◆ **Data supplied**:
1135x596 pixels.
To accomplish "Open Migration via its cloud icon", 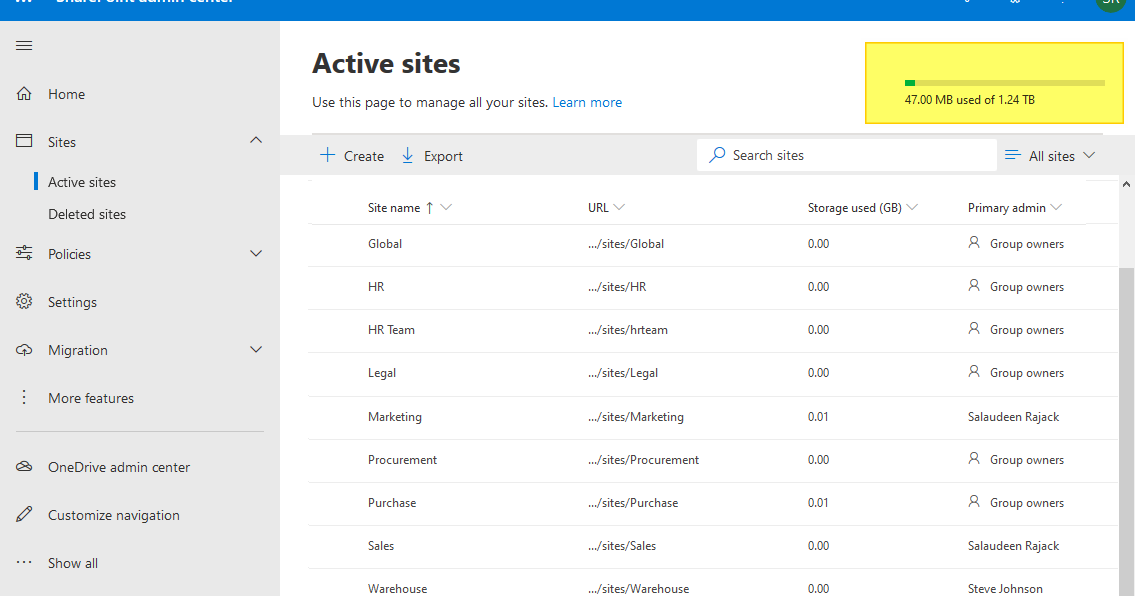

* * *

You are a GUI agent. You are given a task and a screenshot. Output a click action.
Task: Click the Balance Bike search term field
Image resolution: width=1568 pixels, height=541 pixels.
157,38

◆ **Problem description**:
Can you rewrite the records beginning at the line that has "1135x596 pixels." and stopping after the line that has "Migration via its", renaming "Migration" to "Backup" and keeping everything else unchanged? Leave the pictures out of your answer.

◆ **Task output**:
1135x596 pixels.
To accomplish "Open Backup via its cloud icon", 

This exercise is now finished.